A real estate friend has actually refused to represent clients on the buy side for a couple of years now since he cannot in good conscience facilitate a transaction that he seems as questionable in judgment.
> I grew up in Cupertino, and when I visit my parents there, I'm rather shocked at how downhill the neighborhood has gone in parts. It's crazy that these old 70's tract homes go for 1.5 million. Even more insane is that they're bought and then left empty to go downhill. Literally broken windows and paint falling off. I never used to see that.
I'm inclined to believe many are empty investment properties. A documentary about the housing costs showed a Chinese investment tour of Cupertino for such purpose:
The other issue is that the high school I went to there, Monta Vista High School, is extremely well-ranked. As such some investors buy houses, then rent them to a single custodian who boards as many students as possible so they can attend the schools. These custodians don't seem to have a high priority on keeping the house in great shape.
Actually, I stumbled upon a Deleon (a major realtor in the South Bay) brochure yesterday, and due to the prices, they're willing to pay for a lot of complementary services to get your house sold (not surprising, since a $2 million sale will give the selling agent $60k, by the customary 3% fee, and they can make even more money if the buying agent is also employed by them). One of the services they advertise is ads on Chinese radio and newspapers.
> As such some investors buy houses, then rent them to a single custodian who boards as many students as possible so they can attend the schools. These custodians don't seem to have a high priority on keeping the house in great shape.
This sounds like student housing in any major city.
Yup, it can just become 50% empty investment properties, and folks can scrounge for what's left. Some solution is going to be needed to prevent that situation, though maybe with all those empty houses, there'll be less people to make traffic so bad.
They can report it all they like. The city (or HOA) will send a letter to the homeowner demanding that they fix it. If the don't fix it in a few years then they'll send a second letter or may go as far as to take a lien out on the property. What doesn't happen is that the window gets fixed.
No, it's not "a few years". Cities act very quickly on this since broken windows make the dwelling open to all sorts of problems like animals coming in, people coming in (trespass, drug den, etc).
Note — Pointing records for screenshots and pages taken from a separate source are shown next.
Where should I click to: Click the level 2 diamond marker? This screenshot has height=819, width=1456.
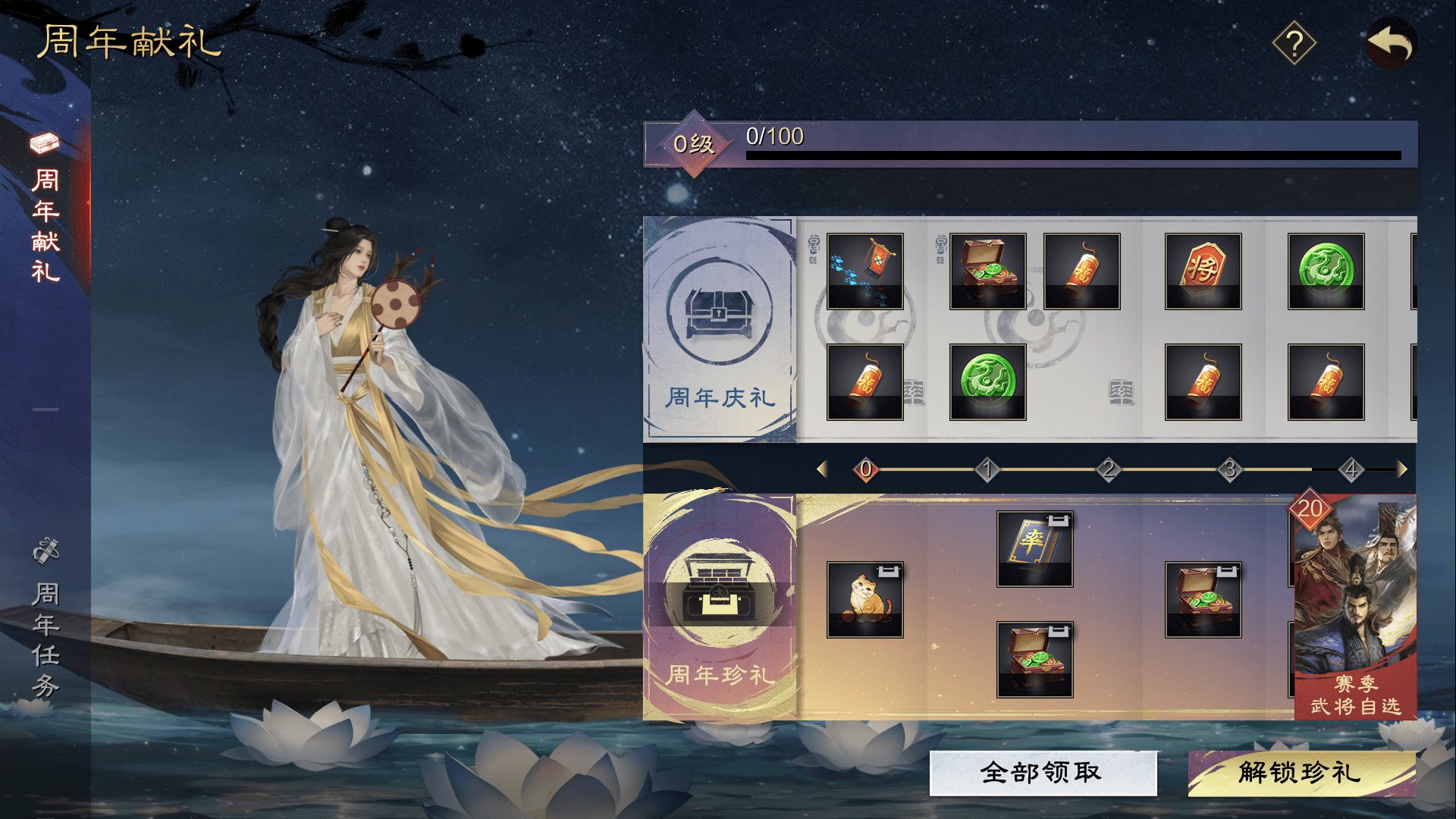(1109, 470)
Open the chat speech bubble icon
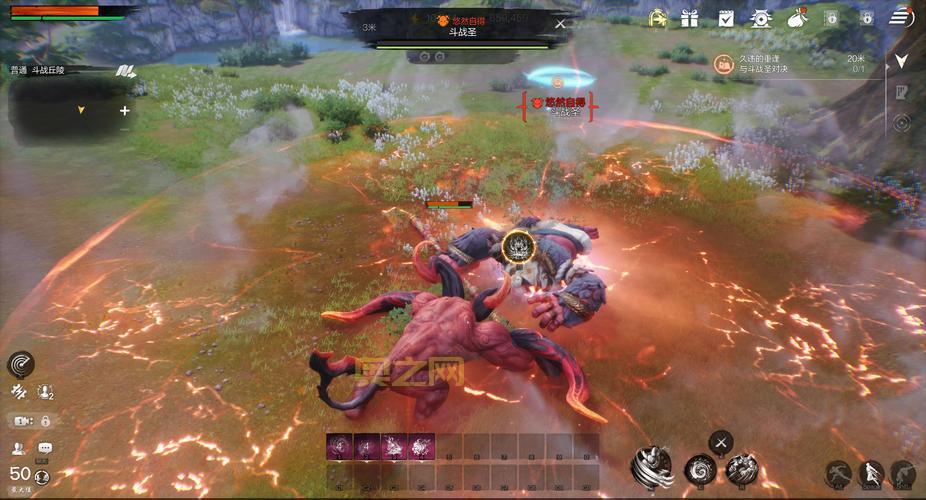 pos(45,448)
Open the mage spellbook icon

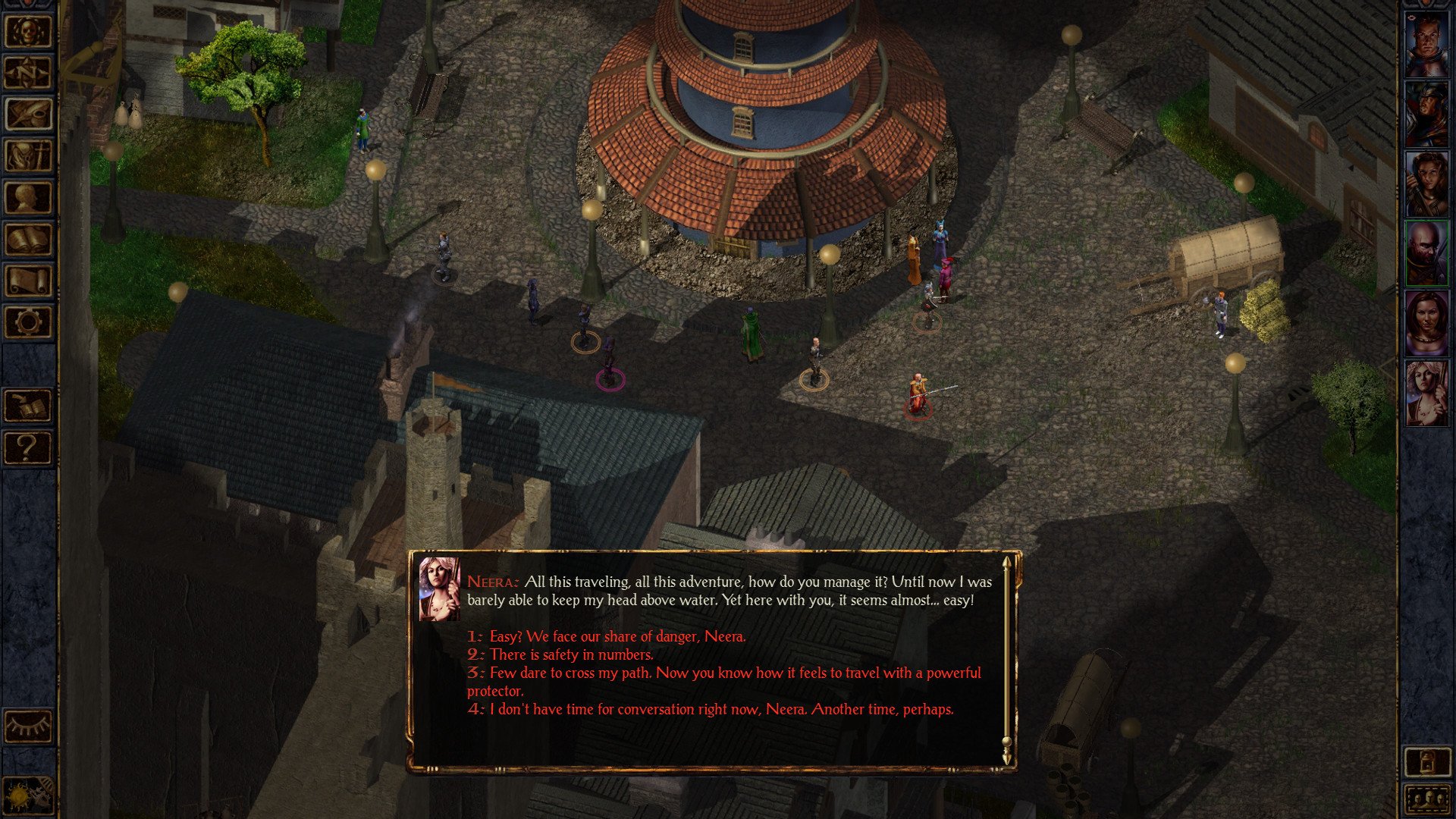(x=29, y=240)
It was 3 years in my case, and they were only fixed because the house was finally foreclosed and sold to someone else. Critters had definitely moved in, and there was lots of water damage too. It was a real problem for me because it was a townhouse attached to mine. That was the last time I ever owned an attached dwelling.
> Until the South Bay gets serious about mass transit, merely adding more housing is only going to make the traffic pain worse.
This seems very chicken-and-egg. SF has a million dollars in its annual budget tied up in maintaining the status quo for homelessness -- if those people had homes, that money could get redirected into mass transit.
Part of the problem with building more housing (outside of SF where transit is decent) is that it means even more people. Lack of effective mass transit means those additional people need to drive everywhere, and there's no space for more roads/freeways. So the roads will just get even more clogged.
Cupertino recently had a developer proposal for 4 large high-density housing developments (condos & some apartments), and of course they were to go into areas that already had ridiculous traffic, and there was no way to facilitate even more drivers.
Until the South Bay gets serious about mass transit, merely adding more housing is only going to make the traffic pain worse.